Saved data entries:

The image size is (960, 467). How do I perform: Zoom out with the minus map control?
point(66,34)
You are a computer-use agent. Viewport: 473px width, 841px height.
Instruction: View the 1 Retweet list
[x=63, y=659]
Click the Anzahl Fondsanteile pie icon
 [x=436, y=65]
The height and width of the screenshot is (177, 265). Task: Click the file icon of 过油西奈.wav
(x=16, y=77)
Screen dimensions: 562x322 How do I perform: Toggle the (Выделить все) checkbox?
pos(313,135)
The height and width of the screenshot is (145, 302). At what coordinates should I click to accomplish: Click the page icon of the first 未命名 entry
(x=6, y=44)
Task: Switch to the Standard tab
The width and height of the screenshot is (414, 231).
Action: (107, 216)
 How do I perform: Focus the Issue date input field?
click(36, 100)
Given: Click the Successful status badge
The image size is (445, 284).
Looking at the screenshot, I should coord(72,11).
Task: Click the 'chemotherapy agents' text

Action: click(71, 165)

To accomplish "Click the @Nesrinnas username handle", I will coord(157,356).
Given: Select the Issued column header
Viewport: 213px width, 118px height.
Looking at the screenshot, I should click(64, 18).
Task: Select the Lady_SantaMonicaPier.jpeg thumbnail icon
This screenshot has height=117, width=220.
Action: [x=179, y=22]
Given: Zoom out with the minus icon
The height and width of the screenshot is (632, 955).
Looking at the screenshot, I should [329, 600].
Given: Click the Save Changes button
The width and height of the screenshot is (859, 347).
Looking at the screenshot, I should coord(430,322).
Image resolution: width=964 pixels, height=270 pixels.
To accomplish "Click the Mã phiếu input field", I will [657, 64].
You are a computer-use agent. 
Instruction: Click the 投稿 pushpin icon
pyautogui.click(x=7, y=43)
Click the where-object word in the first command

■ Problem to work on:
The entries need to be set down again in full, with no word changed.

■ Written response:
The image size is (960, 467). How do I perform: Zoom out with the minus map control?
point(66,34)
You are a computer-use agent. Viewport: 473px width, 841px height.
Instruction: View the 1 Retweet list
[x=63, y=659]
Click the Anzahl Fondsanteile pie icon
 [x=436, y=65]
The height and width of the screenshot is (177, 265). Task: Click the file icon of 过油西奈.wav
(x=16, y=77)
Screen dimensions: 562x322 How do I perform: Toggle the (Выделить все) checkbox?
pos(313,135)
The height and width of the screenshot is (145, 302). At what coordinates should I click to accomplish: Click the page icon of the first 未命名 entry
(x=6, y=44)
Task: Switch to the Standard tab
The width and height of the screenshot is (414, 231).
Action: (107, 216)
 How do I perform: Focus the Issue date input field?
click(36, 100)
Given: Click the Successful status badge
The image size is (445, 284).
Looking at the screenshot, I should coord(72,11).
Task: Click the 'chemotherapy agents' text

Action: click(71, 165)

To accomplish "Click the @Nesrinnas username handle", I will coord(157,356).
Given: Select the Issued column header
Viewport: 213px width, 118px height.
Looking at the screenshot, I should click(64, 18).
Task: Select the Lady_SantaMonicaPier.jpeg thumbnail icon
This screenshot has height=117, width=220.
Action: [x=179, y=22]
Given: Zoom out with the minus icon
The height and width of the screenshot is (632, 955).
Looking at the screenshot, I should [329, 600].
Given: Click the Save Changes button
The width and height of the screenshot is (859, 347).
Looking at the screenshot, I should coord(430,322).
Image resolution: width=964 pixels, height=270 pixels.
To accomplish "Click the Mã phiếu input field", I will [657, 64].
You are a computer-use agent. 
Instruction: Click the 投稿 pushpin icon
pyautogui.click(x=7, y=43)
Click the where-object word in the first command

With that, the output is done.